The Central Bank of Nicaragua published its March 2025 Indicators of the Banking and Financial System (SBF), reporting continued growth in public deposits and the credit portfolio with liquidity, profitability and capital ratios remaining solid and above required levels. It also flagged a deceleration in credit growth, partly attributed to the exclusion of FAMA after it left the Superintendency of Banks and Other Financial Institutions (SIBOIF) to become a microfinance institution supervised by the National Microfinance Commission (CONAMI). Year to date, the SBF’s resource growth reflected higher obligations to the public (NIO 9,212.1 million) and equity (NIO 1,590.4 million), alongside a reduction in cash (NIO 3,150.2 million), which financed increases in gross loans (NIO 5,599.3 million) and investments (NIO 5,852.3 million) and a decline in liabilities to other financial institutions (NIO 3,250.5 million). Public deposits rose 9.8% year on year to NIO 248,219.1 million and the credit portfolio increased 17.1% to NIO 218,124.9 million; performing loans were 95.2% of gross loans and the past-due loan ratio was 1.4%. The cash and equivalents to deposits liquidity ratio was 33.5%, legal reserve requirements were over-fulfilled with end-month effective rates of 15.7% in local currency and 15.6% in foreign currency, ROE rose to 13.8% (12.0% in March 2024) and ROA to 2.4% (2.1%), while capital adequacy was 18.5% (19.0%), above the 10% legal minimum.

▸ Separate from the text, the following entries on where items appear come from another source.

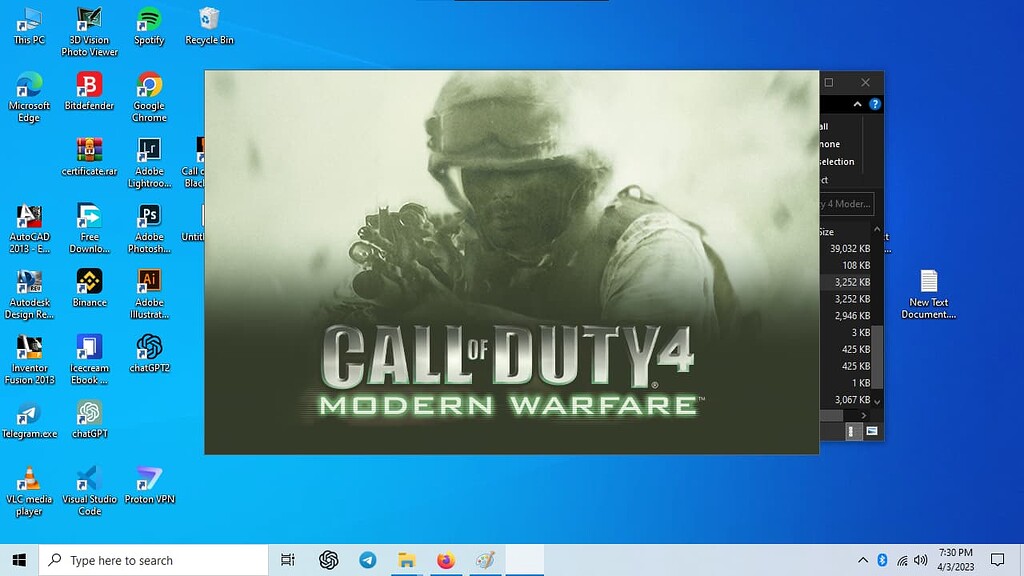This screenshot has width=1024, height=576.
Task: Launch Firefox from the taskbar
Action: coord(445,560)
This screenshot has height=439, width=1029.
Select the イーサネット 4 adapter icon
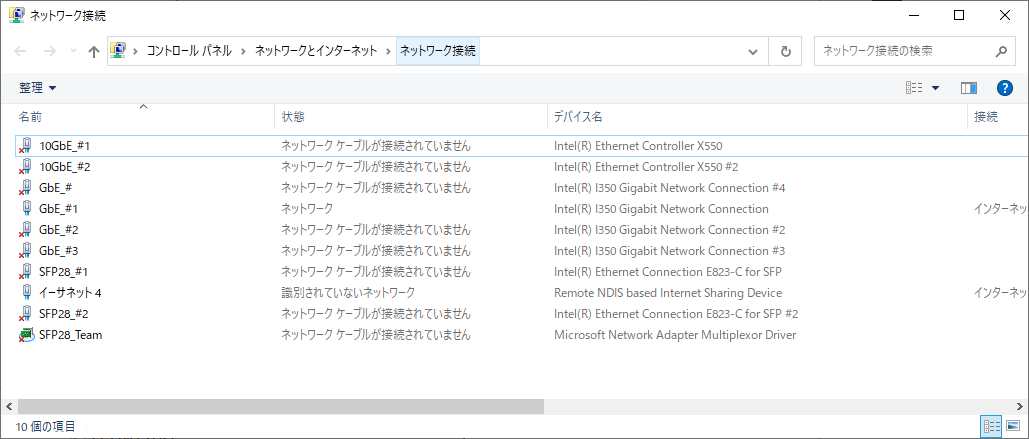click(x=26, y=293)
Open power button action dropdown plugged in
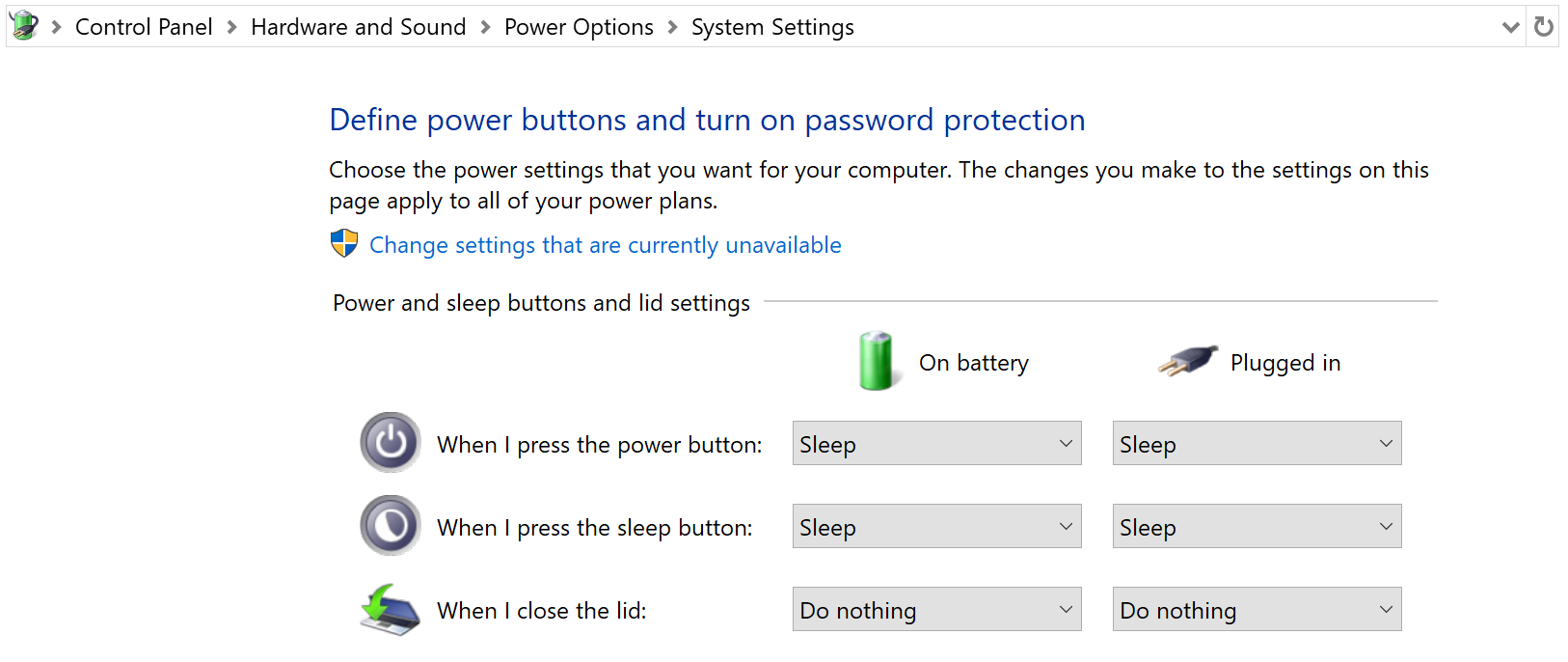The image size is (1568, 662). [1257, 443]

Central Bank of Nicaragua 2025-05-07
Central Bank of Nicaragua publishes March 2025 banking and financial system indicators showing 9.8% deposit growth and 18.5% capital adequacy
The Central Bank of Nicaragua's March 2025 report highlights growth in public deposits and the credit portfolio, with liquidity, profitability, and capital ratios robust. Credit growth decelerated partly due to FAMA's transition to a microfinance institution. Public deposits increased by 9.8% year on year, while the credit portfolio grew by 17.1%, with a performing loans ratio of 95.2% and a past-due loan ratio of 1.4%.